And maybe create one of those giant signs you see at sporting events. Because people pay attention to those. But he just can't seem to get it.
A little history. J and I have been friends for going on 7 years. I met him through my old friend Shelly. Well... for some reason late last fall he and I decided that we'd give it a go.
To be honest, part of me knew, from the start, that this was not a good idea. I have rules and dating a friend would be breaking one of those rules. It is a rule for good reason. When you make the step from friends to dating or from friends to fucking, there are ramifications. You can't easily backpedal to where you were before. There is extra responsibility. You don't want to hurt a friend, so even if you want to end things, you can't, not easily. You have to take time, you have to say all of the right things.
But I did it anyways. Because, well, why not?
It didn't work. We didn't work. He is a great guy, hillarious, sweet as can be. But he wasn't the one for me. I wasn't ready for a relationship. There were so many reasons that this wasn't going to work.

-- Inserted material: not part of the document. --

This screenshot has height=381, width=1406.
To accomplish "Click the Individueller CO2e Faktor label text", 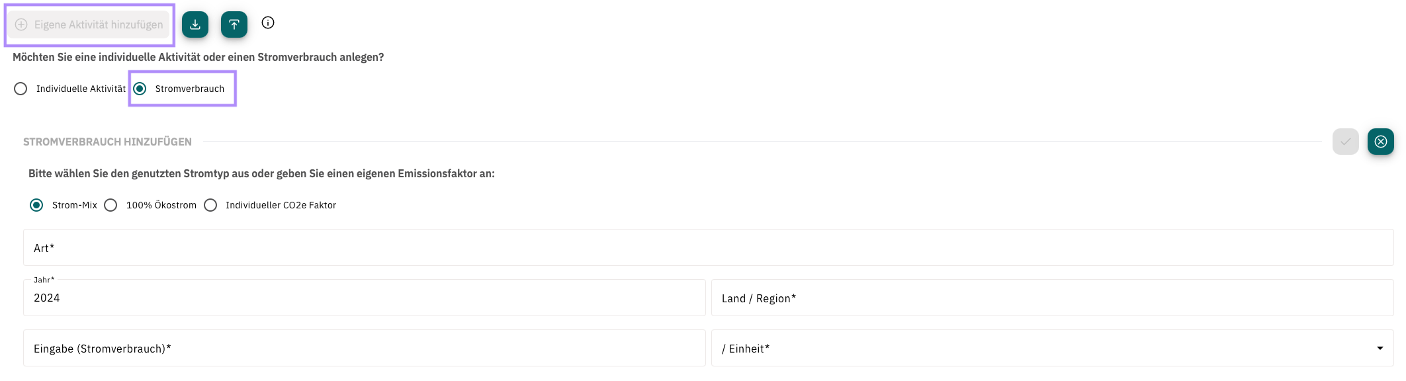I will pos(281,205).
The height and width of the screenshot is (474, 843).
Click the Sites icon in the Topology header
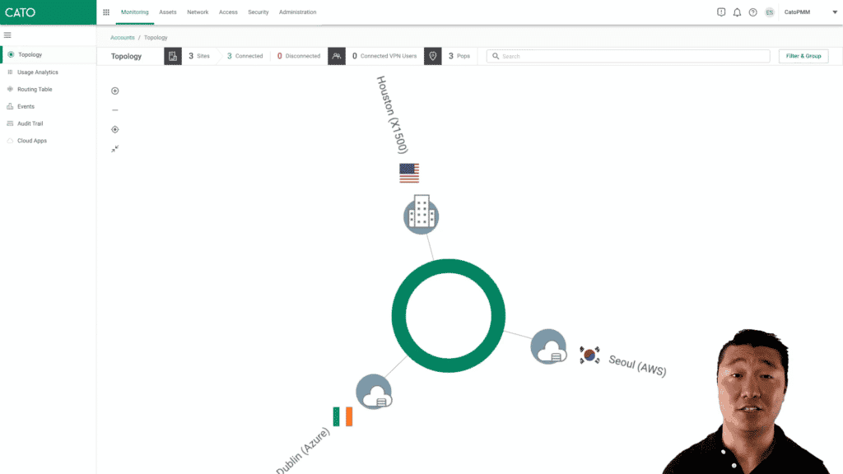[172, 55]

So I ended things. Honestly. But I made a little mistake. A small, what seemed to be insignificant issue. The sex was fantastic. So I agreed that we could continue that. I mean he's a guy. It shouldn't be hard at all to seperate sex and emotion.
I was wrong.
The last time I saw him was before Christmas and things had been officially over since early December.
Then on VDay I get a text from him, out of the blue.
"I heard through the grapevine that you are seeing someone, and it is serious and that you are happy."
Fuck Fuck Fuck. Why can't people mind their own god damn business. Why? Why do they have to go running to him?
I responded "Yes I am. I wasn't looking for it, this just happened. And yes I am very happy".
And with that I hoped it was over. I really believed that he could read that and understand that I am happy. And while I adore him (J), I can't continue to feel responsible because he can't move on. And Regan was understanding about it. Because yes, there I was laying in bed, naked... texting my ex. "Well, I can see how he would still be hung up on you". Really? Too cute.
It didn't end there. The next day I received another text about how I shouldn't worry and that he would get over me. That I had hurt him. Blah Blah Blah. I no longer feel bad. Because this is his fault. It has been close to two months. I haven't seen you in that whole time. What were you thinking? That I'd wake up one morning and think differently about everything?
I finally sent him a message saying I hoped he could just be happy for me.
This is why I HATE relationships, not the one I am in now. But old relationships. I have been too lucky that most of my exes aren't in the state anymore. Only other is, and he is my dearest friend.
Hopefully this will be the end with J. It sucks that I doubt we can be friends again. But... I did what I could. It is time to just be happy and not worry so much about things that are beyond my control.